The sweet potato (Ipomoea batatas) is a warm-season crop that should not be planted until well after the last chance of frost in the spring. The soil temperature should be above 65 °F before planting this crop. Sweet potatoes are produced from plants or sprouts called "slips" produced from the roots of the previous season's crop and from vine cuttings. Most gardeners prefer to buy transplants.

Planting Dates
Area Spring Fall
Piedmont May 10-June 10 ---
Central May 1-June 15 ---
Coastal April 15-July 1 ---

South Carolina Gardening Regions

Piedmont: Abbeville, Anderson, Cherokee, Chester, Edgefield, Fairfield, Greenville, Greenwood, Lancaster, Laurens, McCormick, Newberry, Oconee, Pickens, Saluda, Spartanburg, Union and York counties.
Central: Aiken, Allendale, Bamberg, Barnwell, Calhoun, Chesterfield, Clarendon, Darlington, Dillon, Florence, Kershaw, Lee, Lexington, Marion, Marlboro, Orangeburg, Richland and Sumter counties.
Coastal: Beaufort, Berkeley, Charleston, Colleton, Dorchester, Georgetown, Hampton, Horry, Jasper and Williamsburg counties.

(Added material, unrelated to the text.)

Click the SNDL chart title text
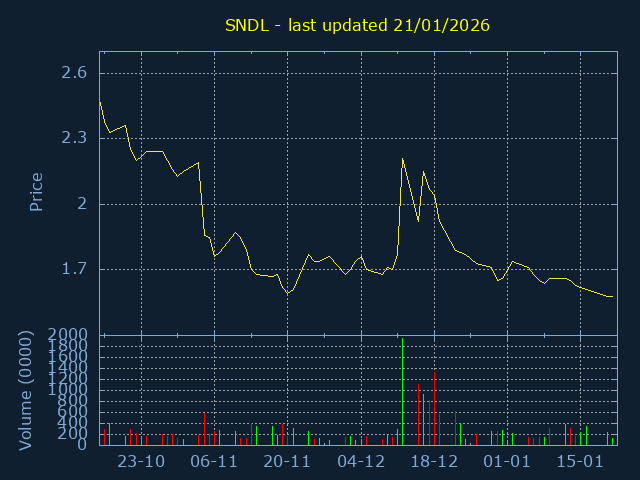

Sweet potatoes grow best in a well-drained, loamy to sandy soil. Those grown in heavy clay soil may be smaller and misshapen. Plant sweet potatoes on ridges in the Coastal and Piedmont areas to provide better drainage. In the Central part of the state, do not plant in ridges if the soil is sandy. Plant the transplants in rows 3 feet apart with 8 inches between plants in the row at a depth of 4 inches. Water in transplants using a high phosphorus starter fertilizer according to label directions.

Recommended Cultivars

  • Beauregard has a light rose skin, moderately deep-orange flesh, and is consistent in shape. It is resistant to some of the important sweet potato diseases, but is not resistant to nematodes.
  • Centennial is smooth textured with deep orange flesh. It is resistant to root-knot nematode and wire worm.
  • Excel has light copper skin with orange flesh. It is a high yielder with excellent baking and canning qualities and stores well. This variety has high resistance to southern root knot, stem rot or wilt disease and to internal cork.
  • Jewel has deep copper skin, and deep orange flesh. It is high yielding with good wilt and root-knot nematode resistance.
  • Regal has brilliant purplish-red skin with dark orange flesh. It is similar to Jewel, with higher yields. It is resistant to internal cork and Fusarium wilt or stem rot, pox or soil rot, and the southern root-knot nematode. This combination of resistances makes it an excellent cultivar for the home gardener because the use of pesticides can be reduced
  • Southern Delite has rose to dark copper skin. It is a high yield with excellent baking flavor. It has high levels of resistance to a wide array of disease and insect pests.
  • Sumor has smooth yellowish to light tan skin with white to yellow flesh. It is not very sweet and can be prepared similarly to a standard white potato. It has good field resistance to Fusarium wilt or stem rot and is also resistant to root-knot nematodes.
  • Vardaman produces high yields of smooth, oval, orange-fleshed roots that separate easily from the plant at harvest. It is susceptible to soil insects and nematodes.

Fertilization

It is best to base fertilizer applications on the results of a soil test. If a soil test has not been taken, apply 5-10-10 fertilizer at 30 pounds per 1,000 square feet. Sidedress with 4 pounds of 5-10-10 per 100 feet of row before the vines cover the row.

Watering

Sweet potatoes need uniform watering with at least 1 inch of rainfall or irrigation water per week for normal growth. Water sufficiently to moisten the soil to a depth of at least 6 inches. Rainfall or irrigation after a long dry period may result in cracking of the sweet potatoes. Water is especially vital during transplant establishment and root development. To reduce the incidence of disease, always water the crop in the morning, so that the leaves will dry before dark.

Cultural Practices

Weed control is important until the plants cover the row. Cultivate shallowly to prevent root damage. Diseases and insects are, usually, not a problem in the home garden. Wireworm and root-knot nematodes may be a problem. Rotation with corn may help to reduce a root-knot nematode problem, as will the use of resistant varieties. Disease problems can be reduced by a two-year rotation between crops. Do not use transplants with spots of black rot on the lower stems. For addition information on cultural control of root-knot nematodes, see HGIC 2216, Root-Knot Nematodes in the Vegetable Garden.

Harvest

Sweet potatoes should be ready to harvest about 120 days after planting. Harvest the sweet potatoes when 30 percent are larger than 3½ inches in diameter. Harvest before frost because cool soil temperatures can reduce the quality and storage capacity of the sweet potatoes. When harvesting, it is best to cut and remove the vines before digging.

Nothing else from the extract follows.